■ HOW TO COMPLETE THIS TASK:
Count the lines containing "will" in the entries underneath, and state that count without anything else.

■ RECORDS TO PROCESS:
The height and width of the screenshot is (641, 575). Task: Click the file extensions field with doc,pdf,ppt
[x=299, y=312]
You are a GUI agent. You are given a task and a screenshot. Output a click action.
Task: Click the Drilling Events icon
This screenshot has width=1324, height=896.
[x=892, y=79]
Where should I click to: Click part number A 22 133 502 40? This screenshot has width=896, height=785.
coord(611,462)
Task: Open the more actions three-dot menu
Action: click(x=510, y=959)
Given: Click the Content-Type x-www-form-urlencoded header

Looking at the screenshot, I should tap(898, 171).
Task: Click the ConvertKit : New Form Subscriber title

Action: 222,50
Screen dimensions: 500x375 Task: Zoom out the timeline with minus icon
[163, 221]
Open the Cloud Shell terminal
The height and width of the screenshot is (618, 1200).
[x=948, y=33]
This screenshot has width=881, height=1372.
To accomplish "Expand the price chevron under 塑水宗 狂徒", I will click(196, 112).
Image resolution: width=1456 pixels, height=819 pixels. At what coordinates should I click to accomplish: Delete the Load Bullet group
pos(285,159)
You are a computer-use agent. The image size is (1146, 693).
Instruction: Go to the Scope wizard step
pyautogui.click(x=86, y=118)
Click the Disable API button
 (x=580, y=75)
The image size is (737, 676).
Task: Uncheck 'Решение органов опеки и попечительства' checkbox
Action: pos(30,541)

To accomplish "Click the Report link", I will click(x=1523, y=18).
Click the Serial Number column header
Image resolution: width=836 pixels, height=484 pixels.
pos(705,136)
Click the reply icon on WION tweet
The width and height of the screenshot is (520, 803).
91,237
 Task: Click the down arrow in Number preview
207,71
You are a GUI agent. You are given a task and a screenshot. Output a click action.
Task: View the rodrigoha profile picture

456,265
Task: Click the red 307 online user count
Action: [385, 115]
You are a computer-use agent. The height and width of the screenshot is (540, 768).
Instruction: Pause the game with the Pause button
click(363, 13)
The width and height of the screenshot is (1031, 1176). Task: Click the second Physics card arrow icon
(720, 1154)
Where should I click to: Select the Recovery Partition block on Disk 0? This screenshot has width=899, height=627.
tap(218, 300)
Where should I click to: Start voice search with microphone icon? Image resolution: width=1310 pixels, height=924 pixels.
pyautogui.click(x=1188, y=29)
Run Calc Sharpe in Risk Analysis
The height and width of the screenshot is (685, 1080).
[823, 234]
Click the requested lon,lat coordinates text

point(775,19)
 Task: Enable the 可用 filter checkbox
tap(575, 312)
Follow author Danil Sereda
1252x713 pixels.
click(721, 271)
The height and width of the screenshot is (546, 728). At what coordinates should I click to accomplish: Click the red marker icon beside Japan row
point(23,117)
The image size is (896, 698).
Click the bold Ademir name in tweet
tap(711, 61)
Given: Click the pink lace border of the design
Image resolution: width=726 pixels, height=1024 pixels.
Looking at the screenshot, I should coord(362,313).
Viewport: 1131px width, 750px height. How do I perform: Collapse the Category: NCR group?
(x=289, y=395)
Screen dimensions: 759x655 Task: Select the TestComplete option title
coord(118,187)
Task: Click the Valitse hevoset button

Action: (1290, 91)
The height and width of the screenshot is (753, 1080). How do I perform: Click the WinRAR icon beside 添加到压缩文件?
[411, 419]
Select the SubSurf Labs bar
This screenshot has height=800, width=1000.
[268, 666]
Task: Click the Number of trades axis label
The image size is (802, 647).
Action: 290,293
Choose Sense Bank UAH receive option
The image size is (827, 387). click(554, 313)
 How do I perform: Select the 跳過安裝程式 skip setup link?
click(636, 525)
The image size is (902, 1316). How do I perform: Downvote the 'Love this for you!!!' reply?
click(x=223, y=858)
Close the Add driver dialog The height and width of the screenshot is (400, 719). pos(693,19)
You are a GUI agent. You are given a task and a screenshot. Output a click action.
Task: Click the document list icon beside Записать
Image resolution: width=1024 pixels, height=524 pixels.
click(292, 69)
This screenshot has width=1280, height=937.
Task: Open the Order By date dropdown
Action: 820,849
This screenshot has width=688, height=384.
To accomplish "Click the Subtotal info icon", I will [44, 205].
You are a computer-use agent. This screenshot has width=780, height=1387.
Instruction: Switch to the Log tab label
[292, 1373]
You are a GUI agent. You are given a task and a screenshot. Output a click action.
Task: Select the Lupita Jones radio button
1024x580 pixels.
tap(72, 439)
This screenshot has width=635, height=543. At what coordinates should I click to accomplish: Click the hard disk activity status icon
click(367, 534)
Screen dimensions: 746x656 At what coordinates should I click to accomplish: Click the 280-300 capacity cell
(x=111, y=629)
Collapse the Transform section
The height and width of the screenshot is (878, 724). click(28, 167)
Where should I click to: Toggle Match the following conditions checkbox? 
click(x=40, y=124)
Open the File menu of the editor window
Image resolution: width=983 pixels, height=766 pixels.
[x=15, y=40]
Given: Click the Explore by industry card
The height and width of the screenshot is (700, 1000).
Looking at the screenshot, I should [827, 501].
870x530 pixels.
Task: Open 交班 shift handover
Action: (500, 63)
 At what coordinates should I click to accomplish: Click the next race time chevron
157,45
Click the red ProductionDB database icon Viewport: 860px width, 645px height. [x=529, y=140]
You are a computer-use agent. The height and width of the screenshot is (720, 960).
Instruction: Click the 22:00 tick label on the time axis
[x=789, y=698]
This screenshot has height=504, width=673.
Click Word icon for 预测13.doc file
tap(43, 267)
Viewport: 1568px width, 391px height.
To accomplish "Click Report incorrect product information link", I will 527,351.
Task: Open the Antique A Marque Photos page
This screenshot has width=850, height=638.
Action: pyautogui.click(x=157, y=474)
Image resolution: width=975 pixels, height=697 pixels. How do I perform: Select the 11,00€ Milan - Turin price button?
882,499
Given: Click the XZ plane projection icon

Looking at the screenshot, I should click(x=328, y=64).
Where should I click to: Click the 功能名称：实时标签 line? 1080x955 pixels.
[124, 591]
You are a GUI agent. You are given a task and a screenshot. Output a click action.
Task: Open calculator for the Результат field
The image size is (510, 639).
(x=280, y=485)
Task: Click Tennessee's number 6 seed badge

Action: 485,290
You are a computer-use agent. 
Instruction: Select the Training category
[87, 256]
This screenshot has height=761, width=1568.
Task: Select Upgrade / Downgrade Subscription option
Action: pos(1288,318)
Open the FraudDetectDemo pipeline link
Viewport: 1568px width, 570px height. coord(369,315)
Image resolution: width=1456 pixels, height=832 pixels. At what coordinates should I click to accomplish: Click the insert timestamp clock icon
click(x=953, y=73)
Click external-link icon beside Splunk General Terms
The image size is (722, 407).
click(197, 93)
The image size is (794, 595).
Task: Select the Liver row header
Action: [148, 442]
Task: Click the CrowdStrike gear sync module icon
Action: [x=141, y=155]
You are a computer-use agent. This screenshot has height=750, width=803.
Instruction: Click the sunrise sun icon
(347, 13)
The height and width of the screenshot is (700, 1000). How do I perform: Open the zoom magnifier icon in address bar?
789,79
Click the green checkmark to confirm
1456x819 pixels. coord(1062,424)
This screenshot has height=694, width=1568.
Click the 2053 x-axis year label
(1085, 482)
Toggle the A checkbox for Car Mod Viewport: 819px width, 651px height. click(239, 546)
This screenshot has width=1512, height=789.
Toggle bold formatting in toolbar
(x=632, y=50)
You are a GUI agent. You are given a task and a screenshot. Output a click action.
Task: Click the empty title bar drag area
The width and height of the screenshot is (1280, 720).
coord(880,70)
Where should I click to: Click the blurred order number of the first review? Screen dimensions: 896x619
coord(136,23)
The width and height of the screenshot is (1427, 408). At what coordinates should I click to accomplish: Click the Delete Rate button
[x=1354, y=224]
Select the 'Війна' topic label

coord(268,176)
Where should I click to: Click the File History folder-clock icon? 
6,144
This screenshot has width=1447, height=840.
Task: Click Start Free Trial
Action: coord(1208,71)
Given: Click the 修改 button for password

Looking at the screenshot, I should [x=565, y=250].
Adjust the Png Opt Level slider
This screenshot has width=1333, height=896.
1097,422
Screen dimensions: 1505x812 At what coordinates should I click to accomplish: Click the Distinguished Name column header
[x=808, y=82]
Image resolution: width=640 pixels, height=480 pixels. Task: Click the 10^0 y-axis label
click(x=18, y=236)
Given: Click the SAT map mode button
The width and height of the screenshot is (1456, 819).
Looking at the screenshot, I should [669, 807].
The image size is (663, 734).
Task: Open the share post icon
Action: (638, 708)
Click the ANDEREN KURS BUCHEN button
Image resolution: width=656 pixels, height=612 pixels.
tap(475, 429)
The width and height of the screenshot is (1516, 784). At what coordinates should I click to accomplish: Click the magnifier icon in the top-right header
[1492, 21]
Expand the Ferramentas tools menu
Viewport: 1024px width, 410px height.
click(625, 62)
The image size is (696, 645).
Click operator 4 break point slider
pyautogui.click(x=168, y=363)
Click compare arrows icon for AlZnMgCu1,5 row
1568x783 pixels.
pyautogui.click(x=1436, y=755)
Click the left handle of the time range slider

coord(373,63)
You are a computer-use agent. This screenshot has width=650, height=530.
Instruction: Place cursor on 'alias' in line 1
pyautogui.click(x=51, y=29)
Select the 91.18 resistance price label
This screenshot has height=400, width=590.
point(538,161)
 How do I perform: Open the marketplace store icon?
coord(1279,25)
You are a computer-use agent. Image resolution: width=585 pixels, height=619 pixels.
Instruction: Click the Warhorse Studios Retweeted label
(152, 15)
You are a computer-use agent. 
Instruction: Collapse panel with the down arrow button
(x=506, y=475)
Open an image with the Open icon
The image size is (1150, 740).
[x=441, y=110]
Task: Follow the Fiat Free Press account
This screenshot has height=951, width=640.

■ ANSWER BOX:
4